• TEXTE DU DOCUMENT:

Cependant, si nous n’y prenons garde, nous risquons dès le départ de projeter sur l’histoire et sur le présent de cet univers indien des termes et des représentations qui ne lui conviennent guère. Le mot « religion » a chez nous toute une histoire ; on a plus d’une fois fait remarquer qu’il n’a pas vraiment d’équivalent dans les langues de l’Inde. Et s’il y a des mots indiens qui correspondent à peu près à « politique » ou « gouvernance », cela ne signifie pas qu’ils mobilisent les mêmes contenus ou suscitent les mêmes réactions que dans notre monde européen.

L’anglais, bien sûr, est devenu une langue courante pour de nombreux Indiens. En outre, la colonisation britannique puis la mondialisation ont profondément marqué les institutions et les mentalités indiennes. Dans le même temps, trois quarts de siècle après la décolonisation, trois ou quatre générations après Gandhi ou Nehru, la société indienne cherche ses marques : bien des idées « modernes » semblent déjà dépassées tandis que des conceptions traditionnelles – qui tiennent parfois du rêve plus que de la réalité historique – continuent à mobiliser l’imaginaire. Indiens ou Européens, Japonais ou Bantous, nous partageons une même condition humaine. Mais nos regards diffèrent. Si le gâteau est le même, nous ne le découpons pas de la même manière.

« Dharma » : le (bon) ordre du monde

Le terme indien (plus précisément hindou mais aussi bouddhique) le moins inadéquat pour désigner l’ensemble du gâteau est probablement « dharma ». Il arrive aujourd’hui qu’on le comprenne au sens de « religion » mais c’est qu’il devient alors une sorte de traduction indienne du mot anglais ou français « religion ». De façon beaucoup plus large, « dharma » exprime la structure profonde de la réalité tout entière, l’architecture du monde dans ses multiples dimensions, son ordonnance. On a souvent traduit ce mot indien par « loi ». Et cela convient assez bien, à condition de songer aux multiples emplois de ce mot : non seulement les lois de la nature ou du cosmos mais aussi et surtout celles (écrites ou non) qui organisent et gouvernent l’existence humaine au sein de la famille et de la société ainsi que les relations avec d’autres catégories d’êtres : les dieux ou le divin, les défunts ou les ancêtres, les animaux…

Porter, soutenir, offrir une base ou un fondement ferme, garantir permanence et sécurité : voilà ce que suggère la racine du mot « dharma ». À la fois contraignante et rassurante, cette « loi », cet ordre des choses est tout le contraire du chaos ; c’est le rempart contre le dés-ordre qui menace tout organisme et surtout toute société.

• CONSIGNE:
Traduisez en anglais cette phrase du texte sur le dharma : « Si le gâteau est le même, nous ne le découpons pas de la même manière. » Les lignes ne jouent aucun rôle ici.

• DONNÉES RECUEILLIES:
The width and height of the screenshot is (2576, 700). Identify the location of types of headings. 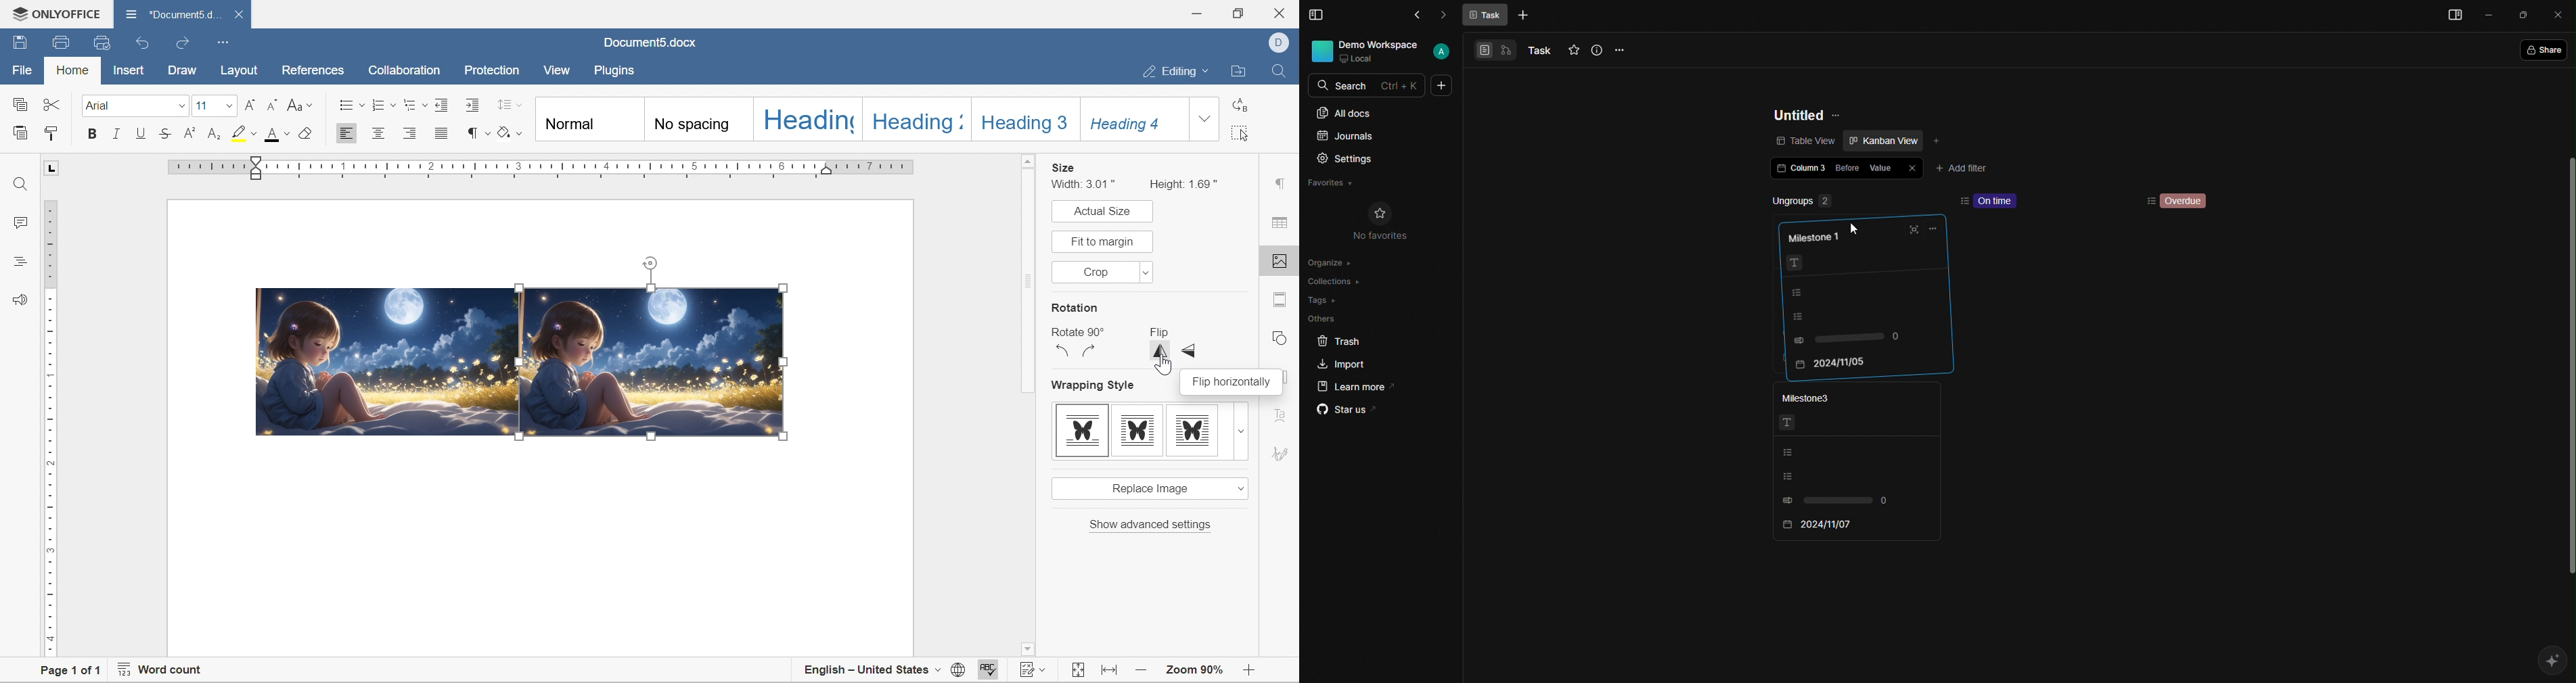
(859, 119).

• CORRIGÉ:
If the cake is the same, we do not cut it the same way.